[TASK STATEMENT] In the data, find each line where the word "will" appears and list that line.

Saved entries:
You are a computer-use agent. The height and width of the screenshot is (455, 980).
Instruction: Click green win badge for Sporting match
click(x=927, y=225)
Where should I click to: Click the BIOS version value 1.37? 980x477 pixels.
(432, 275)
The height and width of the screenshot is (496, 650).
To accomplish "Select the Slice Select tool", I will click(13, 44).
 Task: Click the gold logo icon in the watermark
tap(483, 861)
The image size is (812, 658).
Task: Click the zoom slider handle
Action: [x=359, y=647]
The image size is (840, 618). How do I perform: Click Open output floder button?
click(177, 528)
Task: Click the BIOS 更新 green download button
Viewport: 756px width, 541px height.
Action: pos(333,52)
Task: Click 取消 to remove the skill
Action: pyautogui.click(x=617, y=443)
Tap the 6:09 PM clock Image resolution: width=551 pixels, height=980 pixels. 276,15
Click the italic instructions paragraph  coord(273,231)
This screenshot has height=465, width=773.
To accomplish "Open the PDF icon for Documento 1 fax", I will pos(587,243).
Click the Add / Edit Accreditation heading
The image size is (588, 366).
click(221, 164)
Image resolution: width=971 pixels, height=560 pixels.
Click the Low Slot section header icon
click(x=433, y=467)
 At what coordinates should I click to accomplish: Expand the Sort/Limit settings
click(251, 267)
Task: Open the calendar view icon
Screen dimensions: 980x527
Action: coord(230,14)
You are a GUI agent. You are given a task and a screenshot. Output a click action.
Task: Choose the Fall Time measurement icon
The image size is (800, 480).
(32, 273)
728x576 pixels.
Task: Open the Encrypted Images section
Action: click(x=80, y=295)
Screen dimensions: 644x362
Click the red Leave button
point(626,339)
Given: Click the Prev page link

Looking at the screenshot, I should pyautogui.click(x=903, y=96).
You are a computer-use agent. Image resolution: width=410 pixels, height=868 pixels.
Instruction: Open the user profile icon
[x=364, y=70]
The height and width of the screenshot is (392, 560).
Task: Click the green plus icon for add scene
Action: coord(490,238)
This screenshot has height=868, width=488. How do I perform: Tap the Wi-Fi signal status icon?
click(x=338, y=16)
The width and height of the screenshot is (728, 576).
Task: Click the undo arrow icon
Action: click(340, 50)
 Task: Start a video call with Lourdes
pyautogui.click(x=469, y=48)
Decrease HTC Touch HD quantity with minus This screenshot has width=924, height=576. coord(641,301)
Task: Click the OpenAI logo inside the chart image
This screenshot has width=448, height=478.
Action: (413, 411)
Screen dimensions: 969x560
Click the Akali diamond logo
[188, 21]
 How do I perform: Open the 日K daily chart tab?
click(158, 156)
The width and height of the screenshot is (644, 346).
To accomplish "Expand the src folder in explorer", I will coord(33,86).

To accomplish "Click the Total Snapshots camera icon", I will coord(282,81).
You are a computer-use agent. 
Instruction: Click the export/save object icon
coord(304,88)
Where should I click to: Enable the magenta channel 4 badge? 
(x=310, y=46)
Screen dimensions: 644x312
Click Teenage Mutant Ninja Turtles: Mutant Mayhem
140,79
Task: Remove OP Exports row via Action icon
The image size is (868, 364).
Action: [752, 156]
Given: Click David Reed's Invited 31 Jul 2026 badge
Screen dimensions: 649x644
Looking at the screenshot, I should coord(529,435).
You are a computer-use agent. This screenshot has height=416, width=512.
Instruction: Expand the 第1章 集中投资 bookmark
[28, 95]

[SOLUTION TO THE PROBLEM]
To accomplish "Select the Slice Select tool", I will click(13, 44).
To accomplish "Open the PDF icon for Documento 1 fax", I will pos(587,243).
To accomplish "Expand the src folder in explorer", I will coord(33,86).
To accomplish "Click the Total Snapshots camera icon", I will coord(282,81).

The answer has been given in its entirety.